-- Start Text extract --
Comments on few of the films, either mentioned by others or pop to mind at the moment:

Benjamin Button (2008) I discussed this film earlier. One of the most beautiful usages of New Orleans scenery Hollywood has done. Alas mostly Hollywood standard for the accents, though not as bad as some, and at least they didn't try to give New Orleanians a faux "Cajun" accent.


JFK (1991) -- I'll take a pass about assessing the "conspiracy theories" here in interest of preserving the small segment of the internet remaining devoted to neither porn nor arguing about the Kennedy assassination. I will note that even if it had nothing to do with Dealey Plaza, the Garrison - Clay Shaw case seems to have rounded up a cast of colorful characters that seem out of a lost novel by Tennessee Williams or John Kennedy Toole. A number of them still alive at the time have cameos in the film (including my former trombone teacher, the late Layton Martens). If Kevin Cosner looked little and sounded less like Garrison, I have to say that John Candy's portrayal of Dean Andrews is uncanny. A fair amount of good local location shooting. The real trial was actually at Tulane & Broad, not the old Courthouse in the Quarter.
-- End Text extract --
-- Start Source data --
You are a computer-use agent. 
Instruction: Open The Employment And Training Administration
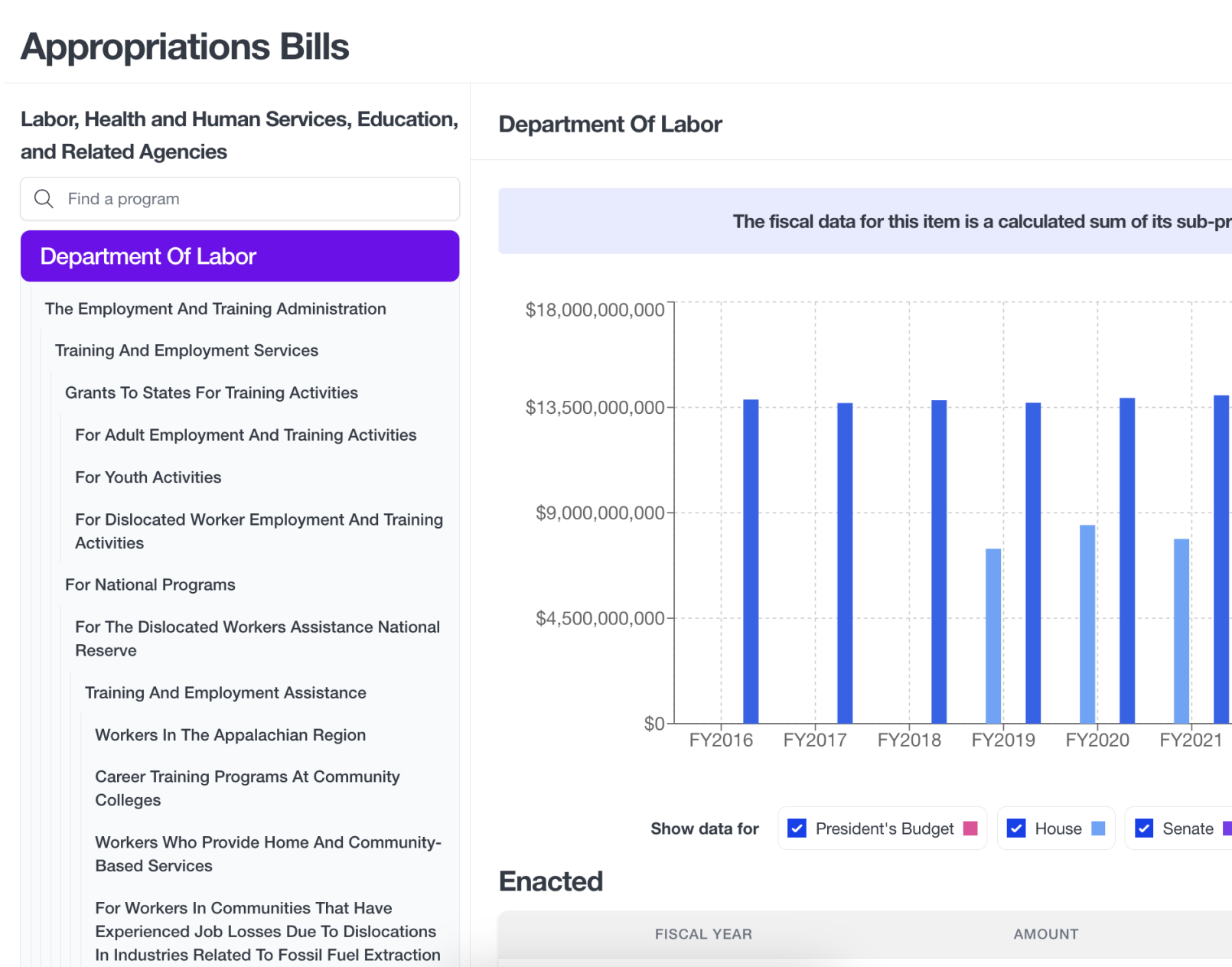click(215, 309)
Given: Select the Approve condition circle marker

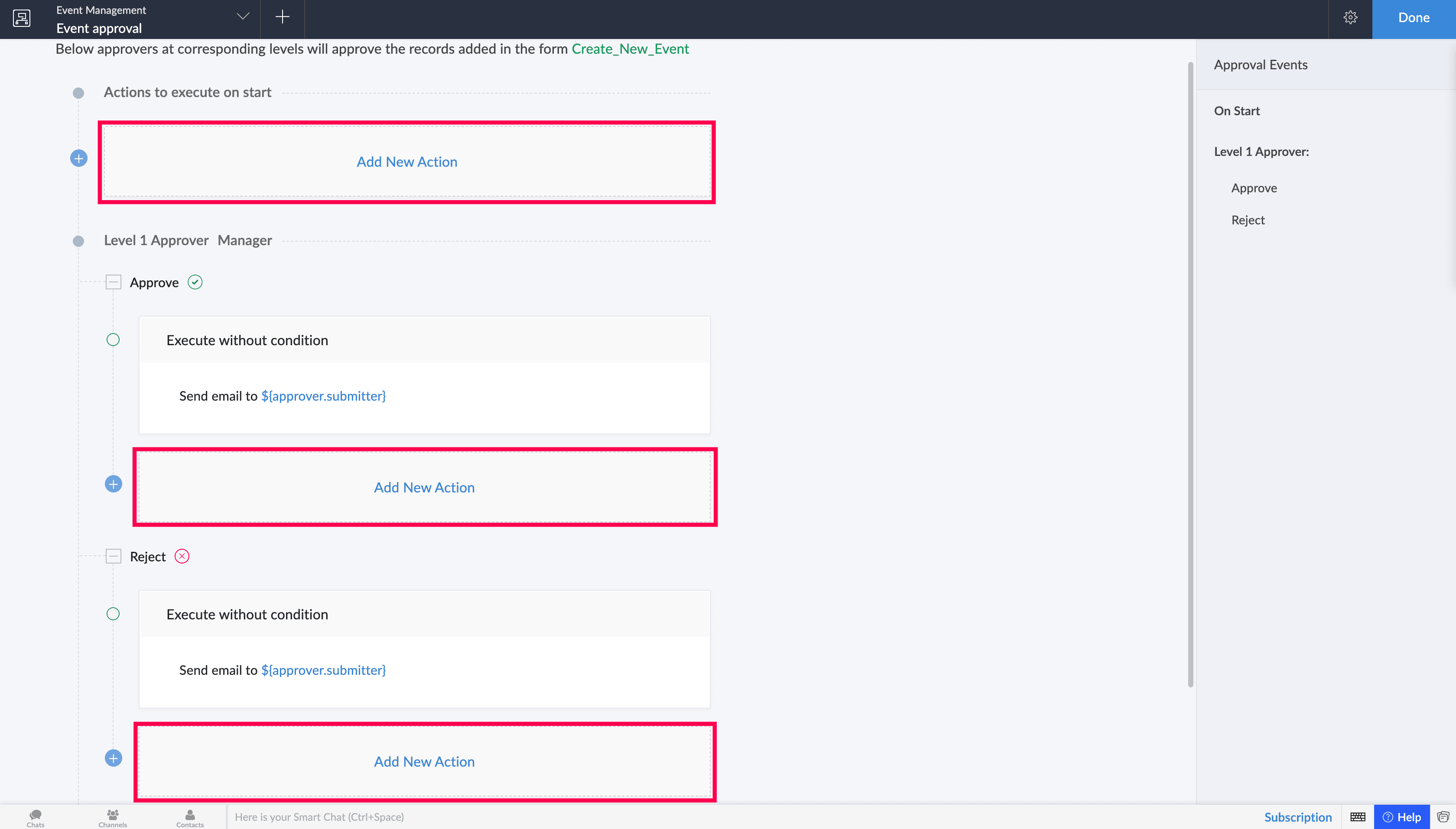Looking at the screenshot, I should coord(114,340).
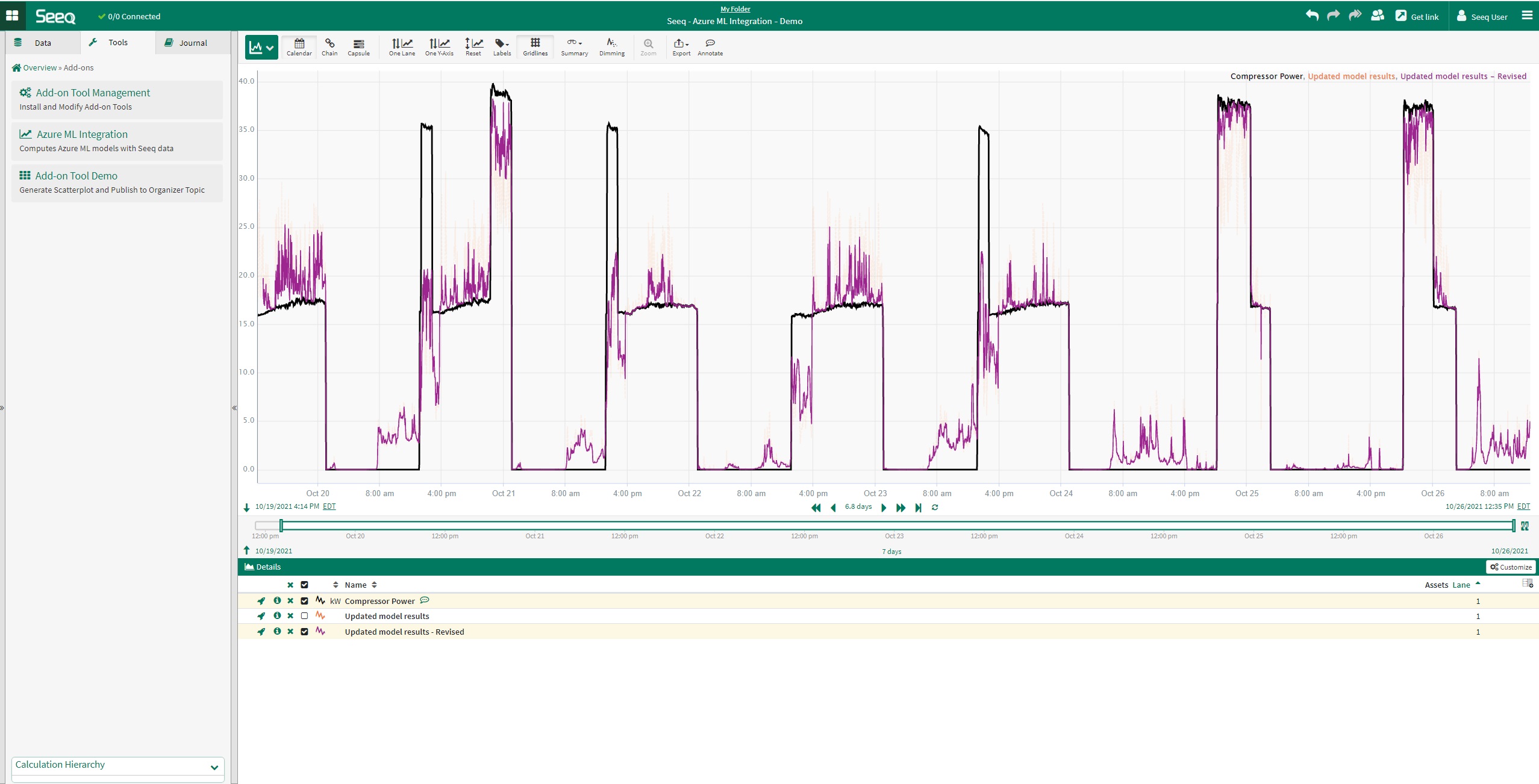Click the Chain view icon
This screenshot has width=1539, height=784.
point(329,46)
-- End Source data --
### Stated exercise A
According to the film comments, where was the real Garrison–Clay Shaw trial held?
### Stated exercise B
Reproduce the lines of the records word for word, starting at the line that contains "Given: Select the" and ending at the last line of the records, with both ends included. Leave the pictures out.

### Correct answer A
It was held at Tulane & Broad, not at the old Courthouse in the Quarter.

### Correct answer B
Given: Select the Approve condition circle marker

Looking at the screenshot, I should coord(114,340).
Click the Chain view icon
This screenshot has width=1539, height=784.
point(329,46)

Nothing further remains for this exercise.